Extracted entries:
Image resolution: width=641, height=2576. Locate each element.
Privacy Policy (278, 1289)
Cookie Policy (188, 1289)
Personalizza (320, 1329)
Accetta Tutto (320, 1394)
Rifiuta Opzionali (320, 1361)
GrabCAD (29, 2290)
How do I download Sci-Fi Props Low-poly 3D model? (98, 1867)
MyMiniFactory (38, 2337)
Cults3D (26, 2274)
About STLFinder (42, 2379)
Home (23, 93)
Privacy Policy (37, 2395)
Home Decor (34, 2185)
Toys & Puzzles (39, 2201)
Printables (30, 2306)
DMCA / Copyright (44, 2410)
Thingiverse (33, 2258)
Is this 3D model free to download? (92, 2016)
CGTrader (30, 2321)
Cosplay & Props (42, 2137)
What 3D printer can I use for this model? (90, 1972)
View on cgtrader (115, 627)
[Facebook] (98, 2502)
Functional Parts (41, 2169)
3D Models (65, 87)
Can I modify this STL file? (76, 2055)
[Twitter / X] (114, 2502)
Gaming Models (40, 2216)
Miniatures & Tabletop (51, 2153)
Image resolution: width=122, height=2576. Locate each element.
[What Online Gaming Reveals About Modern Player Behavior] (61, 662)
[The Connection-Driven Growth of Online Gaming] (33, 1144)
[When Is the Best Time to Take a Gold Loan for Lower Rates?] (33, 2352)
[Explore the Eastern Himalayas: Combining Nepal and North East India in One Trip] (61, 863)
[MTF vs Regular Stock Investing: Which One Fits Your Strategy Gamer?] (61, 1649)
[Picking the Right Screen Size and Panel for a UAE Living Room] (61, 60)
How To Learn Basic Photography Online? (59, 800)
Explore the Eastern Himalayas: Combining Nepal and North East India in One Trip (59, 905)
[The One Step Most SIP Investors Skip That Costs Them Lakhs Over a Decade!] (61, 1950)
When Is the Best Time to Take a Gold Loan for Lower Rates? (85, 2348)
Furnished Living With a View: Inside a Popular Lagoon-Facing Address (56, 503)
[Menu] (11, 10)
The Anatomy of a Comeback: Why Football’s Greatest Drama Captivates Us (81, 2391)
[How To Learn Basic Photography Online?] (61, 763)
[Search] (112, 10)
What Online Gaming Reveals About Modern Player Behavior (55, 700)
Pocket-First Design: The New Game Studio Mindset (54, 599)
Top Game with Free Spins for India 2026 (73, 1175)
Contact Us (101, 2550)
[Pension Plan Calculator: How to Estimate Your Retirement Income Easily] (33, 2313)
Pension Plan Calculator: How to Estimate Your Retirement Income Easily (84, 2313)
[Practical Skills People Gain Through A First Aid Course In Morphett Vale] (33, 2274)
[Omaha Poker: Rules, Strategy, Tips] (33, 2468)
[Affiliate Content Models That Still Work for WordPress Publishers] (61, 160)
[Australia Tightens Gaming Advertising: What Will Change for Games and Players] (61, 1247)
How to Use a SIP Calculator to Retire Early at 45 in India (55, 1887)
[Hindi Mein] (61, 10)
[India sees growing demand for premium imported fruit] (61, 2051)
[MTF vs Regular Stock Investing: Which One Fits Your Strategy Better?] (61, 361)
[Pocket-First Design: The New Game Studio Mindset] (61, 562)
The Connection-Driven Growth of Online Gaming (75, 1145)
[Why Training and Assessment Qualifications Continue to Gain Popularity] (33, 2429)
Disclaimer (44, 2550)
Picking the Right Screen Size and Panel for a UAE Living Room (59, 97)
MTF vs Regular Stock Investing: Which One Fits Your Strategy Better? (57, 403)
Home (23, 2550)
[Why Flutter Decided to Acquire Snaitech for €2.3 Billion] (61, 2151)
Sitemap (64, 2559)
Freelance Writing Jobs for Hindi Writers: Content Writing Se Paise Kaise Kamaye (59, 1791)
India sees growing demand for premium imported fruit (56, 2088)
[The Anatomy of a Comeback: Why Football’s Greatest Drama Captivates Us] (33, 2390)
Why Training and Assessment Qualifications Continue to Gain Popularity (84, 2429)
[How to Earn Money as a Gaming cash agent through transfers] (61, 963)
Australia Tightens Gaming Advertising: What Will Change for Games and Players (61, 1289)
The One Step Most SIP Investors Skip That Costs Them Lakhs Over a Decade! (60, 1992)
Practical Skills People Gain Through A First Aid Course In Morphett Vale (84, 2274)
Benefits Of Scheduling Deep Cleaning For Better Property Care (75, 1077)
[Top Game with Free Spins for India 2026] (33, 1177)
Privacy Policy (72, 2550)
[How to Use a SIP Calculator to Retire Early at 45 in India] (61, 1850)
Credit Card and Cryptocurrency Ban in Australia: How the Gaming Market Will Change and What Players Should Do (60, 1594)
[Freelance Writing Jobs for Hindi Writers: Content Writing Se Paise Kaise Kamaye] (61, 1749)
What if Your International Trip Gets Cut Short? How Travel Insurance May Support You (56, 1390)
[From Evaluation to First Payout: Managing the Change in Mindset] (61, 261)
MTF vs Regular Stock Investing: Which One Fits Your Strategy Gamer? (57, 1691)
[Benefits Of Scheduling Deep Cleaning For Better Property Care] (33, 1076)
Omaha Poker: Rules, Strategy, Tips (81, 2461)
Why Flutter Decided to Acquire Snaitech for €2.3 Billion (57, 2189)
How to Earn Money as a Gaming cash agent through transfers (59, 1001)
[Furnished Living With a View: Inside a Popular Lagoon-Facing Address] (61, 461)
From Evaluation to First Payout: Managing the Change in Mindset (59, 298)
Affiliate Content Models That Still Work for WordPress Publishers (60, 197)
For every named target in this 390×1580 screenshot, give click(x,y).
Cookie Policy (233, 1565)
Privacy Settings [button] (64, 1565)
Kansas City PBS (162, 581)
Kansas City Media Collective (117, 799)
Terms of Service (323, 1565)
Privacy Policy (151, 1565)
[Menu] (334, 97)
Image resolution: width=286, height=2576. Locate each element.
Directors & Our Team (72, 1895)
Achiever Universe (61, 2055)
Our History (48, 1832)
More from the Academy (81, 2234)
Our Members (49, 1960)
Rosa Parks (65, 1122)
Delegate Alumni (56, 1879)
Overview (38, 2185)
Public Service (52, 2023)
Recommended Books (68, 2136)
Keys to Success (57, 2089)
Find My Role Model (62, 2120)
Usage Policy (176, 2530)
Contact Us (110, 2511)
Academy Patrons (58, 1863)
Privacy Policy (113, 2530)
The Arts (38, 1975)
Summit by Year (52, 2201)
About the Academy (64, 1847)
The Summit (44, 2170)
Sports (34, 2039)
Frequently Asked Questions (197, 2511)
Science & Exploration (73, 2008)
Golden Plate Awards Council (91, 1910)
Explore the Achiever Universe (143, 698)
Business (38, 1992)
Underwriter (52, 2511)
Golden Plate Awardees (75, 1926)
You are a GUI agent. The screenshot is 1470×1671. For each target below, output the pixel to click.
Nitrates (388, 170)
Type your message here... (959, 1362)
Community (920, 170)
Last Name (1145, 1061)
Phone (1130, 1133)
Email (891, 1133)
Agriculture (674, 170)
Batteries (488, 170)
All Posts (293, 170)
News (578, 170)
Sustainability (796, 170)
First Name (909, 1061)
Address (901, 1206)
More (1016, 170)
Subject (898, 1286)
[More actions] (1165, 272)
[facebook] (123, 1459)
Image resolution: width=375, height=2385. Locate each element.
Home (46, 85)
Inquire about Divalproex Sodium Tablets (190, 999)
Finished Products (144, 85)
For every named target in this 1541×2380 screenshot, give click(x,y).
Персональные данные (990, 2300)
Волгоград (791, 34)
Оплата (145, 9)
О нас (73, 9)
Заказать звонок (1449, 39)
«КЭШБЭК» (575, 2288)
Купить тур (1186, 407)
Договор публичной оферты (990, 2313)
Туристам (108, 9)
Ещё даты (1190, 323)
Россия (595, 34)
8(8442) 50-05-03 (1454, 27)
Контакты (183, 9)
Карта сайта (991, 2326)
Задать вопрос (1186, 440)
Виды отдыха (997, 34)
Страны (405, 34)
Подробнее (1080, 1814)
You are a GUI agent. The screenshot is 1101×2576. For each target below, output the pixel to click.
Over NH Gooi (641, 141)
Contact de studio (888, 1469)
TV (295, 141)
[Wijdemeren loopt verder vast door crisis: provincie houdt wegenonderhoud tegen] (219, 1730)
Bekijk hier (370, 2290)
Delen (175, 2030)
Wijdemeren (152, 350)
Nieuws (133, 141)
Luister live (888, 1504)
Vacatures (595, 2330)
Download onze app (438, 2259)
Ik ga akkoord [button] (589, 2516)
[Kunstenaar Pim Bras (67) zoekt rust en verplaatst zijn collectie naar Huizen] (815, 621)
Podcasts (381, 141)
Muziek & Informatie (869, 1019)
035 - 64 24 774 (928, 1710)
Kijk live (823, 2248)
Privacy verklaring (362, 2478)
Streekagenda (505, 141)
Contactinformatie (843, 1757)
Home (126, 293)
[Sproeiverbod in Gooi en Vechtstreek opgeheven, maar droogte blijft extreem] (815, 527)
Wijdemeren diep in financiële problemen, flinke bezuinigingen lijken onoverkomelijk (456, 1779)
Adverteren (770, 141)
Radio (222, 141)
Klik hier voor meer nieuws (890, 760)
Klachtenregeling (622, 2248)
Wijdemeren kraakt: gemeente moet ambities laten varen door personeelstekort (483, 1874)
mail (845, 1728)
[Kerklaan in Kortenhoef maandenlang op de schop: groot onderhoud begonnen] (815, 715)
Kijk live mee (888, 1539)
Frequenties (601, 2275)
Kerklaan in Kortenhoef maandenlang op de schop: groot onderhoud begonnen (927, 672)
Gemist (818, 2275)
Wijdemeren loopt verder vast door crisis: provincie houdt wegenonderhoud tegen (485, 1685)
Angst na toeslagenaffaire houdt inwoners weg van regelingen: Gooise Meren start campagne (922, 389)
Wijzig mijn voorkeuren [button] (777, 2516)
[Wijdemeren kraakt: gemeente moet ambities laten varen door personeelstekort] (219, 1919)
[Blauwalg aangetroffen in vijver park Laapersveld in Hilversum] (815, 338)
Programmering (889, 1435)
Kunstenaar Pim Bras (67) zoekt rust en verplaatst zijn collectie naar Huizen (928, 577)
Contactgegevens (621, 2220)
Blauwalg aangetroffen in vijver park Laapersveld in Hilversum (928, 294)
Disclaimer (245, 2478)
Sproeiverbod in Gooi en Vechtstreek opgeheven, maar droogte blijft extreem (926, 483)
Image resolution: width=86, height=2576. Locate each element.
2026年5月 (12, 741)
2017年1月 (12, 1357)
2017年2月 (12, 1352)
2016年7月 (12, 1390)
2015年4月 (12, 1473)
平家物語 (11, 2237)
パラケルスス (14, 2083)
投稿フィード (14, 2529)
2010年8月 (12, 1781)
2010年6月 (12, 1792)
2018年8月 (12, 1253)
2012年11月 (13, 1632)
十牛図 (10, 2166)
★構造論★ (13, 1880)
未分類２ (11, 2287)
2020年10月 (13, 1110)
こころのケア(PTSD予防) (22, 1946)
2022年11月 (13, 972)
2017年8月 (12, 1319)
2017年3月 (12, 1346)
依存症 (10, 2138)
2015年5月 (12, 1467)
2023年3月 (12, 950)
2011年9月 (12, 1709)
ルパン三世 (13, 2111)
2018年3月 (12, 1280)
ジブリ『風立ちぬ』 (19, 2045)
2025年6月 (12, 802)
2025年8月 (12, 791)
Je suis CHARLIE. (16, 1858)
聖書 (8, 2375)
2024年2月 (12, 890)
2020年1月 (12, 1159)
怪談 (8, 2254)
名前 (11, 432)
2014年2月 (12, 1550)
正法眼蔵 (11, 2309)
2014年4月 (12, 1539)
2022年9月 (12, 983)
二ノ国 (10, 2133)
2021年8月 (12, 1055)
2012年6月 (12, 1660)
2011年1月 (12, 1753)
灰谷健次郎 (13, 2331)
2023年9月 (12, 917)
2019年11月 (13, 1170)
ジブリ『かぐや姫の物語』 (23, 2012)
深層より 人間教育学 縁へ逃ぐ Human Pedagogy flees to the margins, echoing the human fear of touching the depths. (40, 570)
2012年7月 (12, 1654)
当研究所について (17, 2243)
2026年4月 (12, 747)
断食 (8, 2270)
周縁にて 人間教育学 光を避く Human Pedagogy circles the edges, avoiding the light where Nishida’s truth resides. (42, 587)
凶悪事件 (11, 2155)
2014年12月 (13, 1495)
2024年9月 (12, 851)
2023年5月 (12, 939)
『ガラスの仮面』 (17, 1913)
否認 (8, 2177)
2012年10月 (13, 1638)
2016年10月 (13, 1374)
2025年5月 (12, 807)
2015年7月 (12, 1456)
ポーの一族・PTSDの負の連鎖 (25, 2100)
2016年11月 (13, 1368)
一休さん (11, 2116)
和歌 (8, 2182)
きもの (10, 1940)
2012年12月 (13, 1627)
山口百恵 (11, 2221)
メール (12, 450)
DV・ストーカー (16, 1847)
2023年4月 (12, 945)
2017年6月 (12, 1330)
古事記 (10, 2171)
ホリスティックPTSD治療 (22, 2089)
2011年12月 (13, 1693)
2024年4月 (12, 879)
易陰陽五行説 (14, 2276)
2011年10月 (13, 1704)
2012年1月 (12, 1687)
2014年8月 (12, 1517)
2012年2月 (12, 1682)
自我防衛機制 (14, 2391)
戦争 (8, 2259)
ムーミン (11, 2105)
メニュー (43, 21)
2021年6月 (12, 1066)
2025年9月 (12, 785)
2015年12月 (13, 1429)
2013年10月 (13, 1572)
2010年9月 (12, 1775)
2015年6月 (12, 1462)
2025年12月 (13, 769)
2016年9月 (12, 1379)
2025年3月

Exercise description: Please reproduce, exactly as they appear above, the lines from the line containing "Delen (175, 2030)" up to and including the line containing "Klik hier voor meer nieuws (890, 760)".

Output:
Delen (175, 2030)
Wijdemeren (152, 350)
Nieuws (133, 141)
Luister live (888, 1504)
Vacatures (595, 2330)
Download onze app (438, 2259)
Ik ga akkoord [button] (589, 2516)
[Kunstenaar Pim Bras (67) zoekt rust en verplaatst zijn collectie naar Huizen] (815, 621)
Podcasts (381, 141)
Muziek & Informatie (869, 1019)
035 - 64 24 774 (928, 1710)
Kijk live (823, 2248)
Privacy verklaring (362, 2478)
Streekagenda (505, 141)
Contactinformatie (843, 1757)
Home (126, 293)
[Sproeiverbod in Gooi en Vechtstreek opgeheven, maar droogte blijft extreem] (815, 527)
Wijdemeren diep in financiële problemen, flinke bezuinigingen lijken onoverkomelijk (456, 1779)
Adverteren (770, 141)
Radio (222, 141)
Klik hier voor meer nieuws (890, 760)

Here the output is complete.